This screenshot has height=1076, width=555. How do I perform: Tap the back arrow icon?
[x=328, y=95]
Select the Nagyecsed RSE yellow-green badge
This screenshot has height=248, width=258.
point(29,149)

__What this task involves__
Output the full listing again with nothing altered.

__Answer section__
This screenshot has height=1076, width=555. How do I perform: Tap the back arrow icon?
[x=328, y=95]
Select the Nagyecsed RSE yellow-green badge
This screenshot has height=248, width=258.
point(29,149)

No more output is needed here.